Medicine contributes to this by making it look like the limits have a scientific character, even though its studies do not provide proof as to when a substance is harmless; its projections can only show what damage is likely to be caused by how much toxin. In this respect, the critics are right when they question the scientific nature of the limit values; but they do not do this in order to protect citizens from damage, but to question all limitations to damage.

For their criticism, the minority of pulmonary physicians have been accused of being bought by industry or by interest groups and of doing their handiwork The accusation misses the point, as most physicians see themselves as being socially responsible. And that means nothing other than that they see themselves called upon to make their contribution to the most diverse national issues – whether this is palliative medicine to make dying easier for people, in euthanasia or in executions, where doctors administer the lethal injection, examine the effect of the gas or the electric chair, because they want to help enforce the law. Concern for the health of the population also has its two sides: the healing of those who suffer from the consequences of viruses, bacteria or “civilization,” i.e. everyday capitalistic life, or the examination of the damage caused by the stresses and strains, and the test of what humans can endure without immediately becoming sick or dying. Without such research, no limit values can be determined, tortures are ineffective, and one or the other option disappears during war. In this respect, Auschwitz as a research center was not a slip-up. Doctors have always met all these demands. Criticism therefore depends on the purposes to which physicians make themselves available and for which they use their scientific and statistical knowledge.
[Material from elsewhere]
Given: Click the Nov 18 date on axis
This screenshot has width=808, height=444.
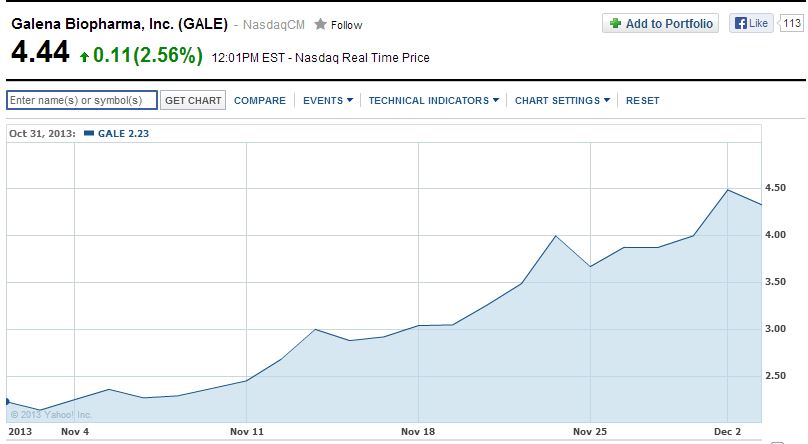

With their criticism that the research on limit values has neglected the effects of lifestyles on those investigated, the critics of limit values show themselves to be in tune with the times and basically in agreement with those they criticize. After all, there is widespread public agreement that the individual’s state of health is essentially determined by his or her behavior, whether he or she smokes, drinks alcohol, eats healthily or exercises. Because if people in this society have to endure a lot of damage, then it is not appropriate to cause additional damage to oneself by smoking and drinking. In addition, one needs a steeled body in order to be able to cope with the stresses of daily work life and the detrimental impact on the air and food. Healthy nutrition and exercise should make people invulnerable – as a universal remedy against disease. How did a leading German politician of the past, when “resilience” was not yet heard of, demand of his young: they should be as tough as leather, as hard as Krupp steel, and as fast as a greyhound. Apparently, not much has changed.